Os números são os mesmos divulgados pelo Barroso EM DIA em 2015, quando os dados foram publicados em âmbito nacional, ou seja, nada ou muito pouco mudou em Barroso e região.

De acordo com os profissionais, estes dados são abastecidos pelas próprias cidades do país, através de um sistema que dá acesso ao Mapa e à divulgação de ações e de casos enfrentados. Através das secretarias de saúde e assistência social estes números são sistematicamente atualizados e as ações são refletidas no cenário nacional.

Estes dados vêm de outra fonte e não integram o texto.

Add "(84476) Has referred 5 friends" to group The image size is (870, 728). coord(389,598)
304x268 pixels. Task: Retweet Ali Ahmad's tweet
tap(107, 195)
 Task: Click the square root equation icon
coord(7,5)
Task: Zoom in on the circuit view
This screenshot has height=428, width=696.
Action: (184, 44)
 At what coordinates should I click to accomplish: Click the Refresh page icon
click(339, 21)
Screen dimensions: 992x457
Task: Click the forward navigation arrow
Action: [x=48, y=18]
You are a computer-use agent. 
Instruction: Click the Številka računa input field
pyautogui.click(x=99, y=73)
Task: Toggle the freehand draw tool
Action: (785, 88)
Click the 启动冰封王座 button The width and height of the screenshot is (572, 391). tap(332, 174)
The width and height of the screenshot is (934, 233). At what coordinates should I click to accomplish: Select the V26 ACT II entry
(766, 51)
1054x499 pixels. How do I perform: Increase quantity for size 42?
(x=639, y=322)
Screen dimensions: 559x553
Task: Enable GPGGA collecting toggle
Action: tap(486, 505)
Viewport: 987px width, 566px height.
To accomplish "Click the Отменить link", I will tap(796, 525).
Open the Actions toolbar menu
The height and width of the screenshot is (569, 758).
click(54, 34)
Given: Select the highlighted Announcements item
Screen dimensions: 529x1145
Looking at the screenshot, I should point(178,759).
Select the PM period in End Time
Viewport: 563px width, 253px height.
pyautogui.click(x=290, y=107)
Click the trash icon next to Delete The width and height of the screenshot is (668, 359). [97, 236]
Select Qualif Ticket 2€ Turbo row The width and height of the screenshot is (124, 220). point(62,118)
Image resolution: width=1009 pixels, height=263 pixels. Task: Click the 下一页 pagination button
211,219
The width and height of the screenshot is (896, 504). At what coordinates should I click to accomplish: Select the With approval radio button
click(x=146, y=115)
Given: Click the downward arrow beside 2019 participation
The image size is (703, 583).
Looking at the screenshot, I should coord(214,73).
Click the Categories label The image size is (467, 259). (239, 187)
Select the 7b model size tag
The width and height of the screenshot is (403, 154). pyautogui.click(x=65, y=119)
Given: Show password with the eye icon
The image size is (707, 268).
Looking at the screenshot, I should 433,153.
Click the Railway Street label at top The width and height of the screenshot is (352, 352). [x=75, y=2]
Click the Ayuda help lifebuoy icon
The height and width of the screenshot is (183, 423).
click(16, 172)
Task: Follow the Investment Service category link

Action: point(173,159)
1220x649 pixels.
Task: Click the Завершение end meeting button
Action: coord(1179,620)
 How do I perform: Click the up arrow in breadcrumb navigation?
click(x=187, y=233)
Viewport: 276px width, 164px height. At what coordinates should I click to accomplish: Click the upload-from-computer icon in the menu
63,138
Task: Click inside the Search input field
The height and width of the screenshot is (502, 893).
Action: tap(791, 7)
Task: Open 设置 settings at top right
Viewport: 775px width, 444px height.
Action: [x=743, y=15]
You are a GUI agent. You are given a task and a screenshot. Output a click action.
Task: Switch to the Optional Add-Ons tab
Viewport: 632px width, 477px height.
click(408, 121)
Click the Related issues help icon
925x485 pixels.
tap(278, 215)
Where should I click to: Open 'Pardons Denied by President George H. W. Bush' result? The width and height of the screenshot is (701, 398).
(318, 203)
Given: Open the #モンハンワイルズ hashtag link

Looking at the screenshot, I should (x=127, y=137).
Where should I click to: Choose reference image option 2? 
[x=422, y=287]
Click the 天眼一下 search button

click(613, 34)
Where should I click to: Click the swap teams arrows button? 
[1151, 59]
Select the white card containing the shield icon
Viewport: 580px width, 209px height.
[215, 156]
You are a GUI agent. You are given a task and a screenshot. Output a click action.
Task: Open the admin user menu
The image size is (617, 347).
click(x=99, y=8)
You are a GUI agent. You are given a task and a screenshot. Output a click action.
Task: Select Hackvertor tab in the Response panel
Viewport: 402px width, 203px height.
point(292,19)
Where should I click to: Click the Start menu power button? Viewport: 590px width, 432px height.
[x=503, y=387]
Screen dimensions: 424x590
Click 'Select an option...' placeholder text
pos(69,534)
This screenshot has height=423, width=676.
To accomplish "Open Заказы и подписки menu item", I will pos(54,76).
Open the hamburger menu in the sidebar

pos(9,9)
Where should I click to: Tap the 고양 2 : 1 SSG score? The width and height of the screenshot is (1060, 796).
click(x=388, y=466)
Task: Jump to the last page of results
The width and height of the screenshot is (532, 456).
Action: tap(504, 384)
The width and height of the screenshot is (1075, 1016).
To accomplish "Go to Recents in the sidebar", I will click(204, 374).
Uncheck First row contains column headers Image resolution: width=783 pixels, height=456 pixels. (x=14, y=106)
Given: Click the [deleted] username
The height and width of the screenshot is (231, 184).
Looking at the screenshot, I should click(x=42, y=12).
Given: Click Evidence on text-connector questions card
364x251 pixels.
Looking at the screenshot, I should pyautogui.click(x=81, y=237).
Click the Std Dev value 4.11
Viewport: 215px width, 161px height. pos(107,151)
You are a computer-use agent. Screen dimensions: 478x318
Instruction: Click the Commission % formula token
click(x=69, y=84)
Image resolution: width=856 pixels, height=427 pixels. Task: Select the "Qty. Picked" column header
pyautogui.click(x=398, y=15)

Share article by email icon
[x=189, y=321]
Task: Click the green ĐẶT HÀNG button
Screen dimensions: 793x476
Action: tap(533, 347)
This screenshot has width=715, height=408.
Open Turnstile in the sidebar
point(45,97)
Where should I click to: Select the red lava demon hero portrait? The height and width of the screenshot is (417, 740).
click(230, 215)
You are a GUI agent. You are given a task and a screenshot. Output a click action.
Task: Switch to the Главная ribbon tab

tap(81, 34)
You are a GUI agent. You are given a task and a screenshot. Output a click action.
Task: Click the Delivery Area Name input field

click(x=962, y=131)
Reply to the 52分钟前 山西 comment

O grande empecilho, segundo informações dos coordenadores, é que as cidades, com a troca de seus governos, não vêm atualizando ou detalhando suas ações e números, o que dificulta a real situação dos municípios que sofrem com as drogas. O que é o caso de Barroso que, de acordo com os profissionais do Observatório, ainda não abasteceu os painéis nestes últimos seis meses, dificultando assim uma “radiografia” atual do uso de crack no município. Consequentemente, há uma dificuldade maior em saber como enfrentar e onde aplicar essas ações contra o uso da droga, que a cada dia está crescendo no mundo.

Diante do problema, a reportagem, assim como em 2015, através da repórter Raquel Lopes, ouviu um usuário de Dores de Campos, conversou com um jovem barrosense que fazia o uso da droga e continua lutando para salvar sua vida. Com um depoimento forte e verdadeiro, o ex-usuário tenta detalhar o poder e o controle que o crack exerce sobre os dependentes. Segundo ele, o prazer e a obsessão se tornam tão poderosos que a vida e a família se tornam reféns da situação.

A matéria, publicada na edição 175 do Barroso EM DIA e também no site (clique aqui), ainda relembra o usuário de Dores, onde a situação também continua assustadora, e traz detalhes de como o crack pode destruir, rapidamente, o ser humano e as pessoas de sua convivência. Vale a leitura e um entendimento maior desta droga que invade nosso município.

Em confronto sistêmico com a droga, já que a maioria dos usuários são pessoas que estão afastadas das escolas e do ensino, o Barroso EM DIA traz um outro “mapa/pesquisa” da vontade/desejo dos estudantes barrosenses, em especial dos alunos do Francisco Antônio Pires, o FAPI. Através do professor de geografia Gustavo Costa, os alunos do ensino médio, dos segundos e terceiros anos, detalharam em gráficos, seus anseios quanto a uma futura formação acadêmica.

De acordo com os números, a maioria dos barrosenses querem ser engenheiros e médicos. Os dados mostram que as duas profissões são as mais atraentes. No trabalho, minucioso, a juventude, que ainda sonha, almeja um futuro melhor e uma profissão digna para suas vidas.

Portanto, uma edição do jornal impresso que mostra o retrato de uma sociedade que reflete uma realidade existente e enfrentada por todo o país. Situação que abrange a realidade de uma parte da sociedade que enfrenta a falta de oportunidade e uma doença, e outra parcela que sonha e quer um futuro longe das drogas. Gerações distintas: de craques e do crack. Um desafio mórbido que as autoridades devem estar bem atualizadas para enfrentar os números.